• [LISTING]
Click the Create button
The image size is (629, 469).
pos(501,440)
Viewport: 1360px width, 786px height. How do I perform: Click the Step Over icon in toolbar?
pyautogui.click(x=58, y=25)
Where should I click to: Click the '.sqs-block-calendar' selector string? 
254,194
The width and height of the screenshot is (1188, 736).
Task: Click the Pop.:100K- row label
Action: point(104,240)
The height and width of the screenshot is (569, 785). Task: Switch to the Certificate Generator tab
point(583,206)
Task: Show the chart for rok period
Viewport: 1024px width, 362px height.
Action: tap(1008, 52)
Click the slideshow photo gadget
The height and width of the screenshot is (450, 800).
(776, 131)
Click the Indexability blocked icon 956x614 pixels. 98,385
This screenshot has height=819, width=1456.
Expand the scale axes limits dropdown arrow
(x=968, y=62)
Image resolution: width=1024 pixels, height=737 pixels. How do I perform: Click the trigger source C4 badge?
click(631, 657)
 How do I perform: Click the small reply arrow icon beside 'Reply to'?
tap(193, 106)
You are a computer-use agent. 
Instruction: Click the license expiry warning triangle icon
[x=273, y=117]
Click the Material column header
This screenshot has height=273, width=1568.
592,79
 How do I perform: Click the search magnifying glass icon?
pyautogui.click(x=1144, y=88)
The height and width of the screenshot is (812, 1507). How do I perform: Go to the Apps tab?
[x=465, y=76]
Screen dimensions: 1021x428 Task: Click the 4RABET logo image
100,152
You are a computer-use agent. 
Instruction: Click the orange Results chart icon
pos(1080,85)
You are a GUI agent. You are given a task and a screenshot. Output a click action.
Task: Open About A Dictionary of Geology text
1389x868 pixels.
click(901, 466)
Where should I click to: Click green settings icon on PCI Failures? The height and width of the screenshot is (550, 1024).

• [WHAT YOU HAVE TO DO]
Please quote the items exactly, starting with the line that contains "This screenshot has height=819, width=1456." and going on through the end of the items.

• [TASK OUTPUT]
This screenshot has height=819, width=1456.
Expand the scale axes limits dropdown arrow
(x=968, y=62)
Image resolution: width=1024 pixels, height=737 pixels. How do I perform: Click the trigger source C4 badge?
click(631, 657)
 How do I perform: Click the small reply arrow icon beside 'Reply to'?
tap(193, 106)
You are a computer-use agent. 
Instruction: Click the license expiry warning triangle icon
[x=273, y=117]
Click the Material column header
This screenshot has height=273, width=1568.
592,79
 How do I perform: Click the search magnifying glass icon?
pyautogui.click(x=1144, y=88)
The height and width of the screenshot is (812, 1507). How do I perform: Go to the Apps tab?
[x=465, y=76]
Screen dimensions: 1021x428 Task: Click the 4RABET logo image
100,152
You are a computer-use agent. 
Instruction: Click the orange Results chart icon
pos(1080,85)
You are a GUI agent. You are given a task and a screenshot. Output a click action.
Task: Open About A Dictionary of Geology text
1389x868 pixels.
click(901, 466)
Where should I click to: Click green settings icon on PCI Failures? The height and width of the screenshot is (550, 1024).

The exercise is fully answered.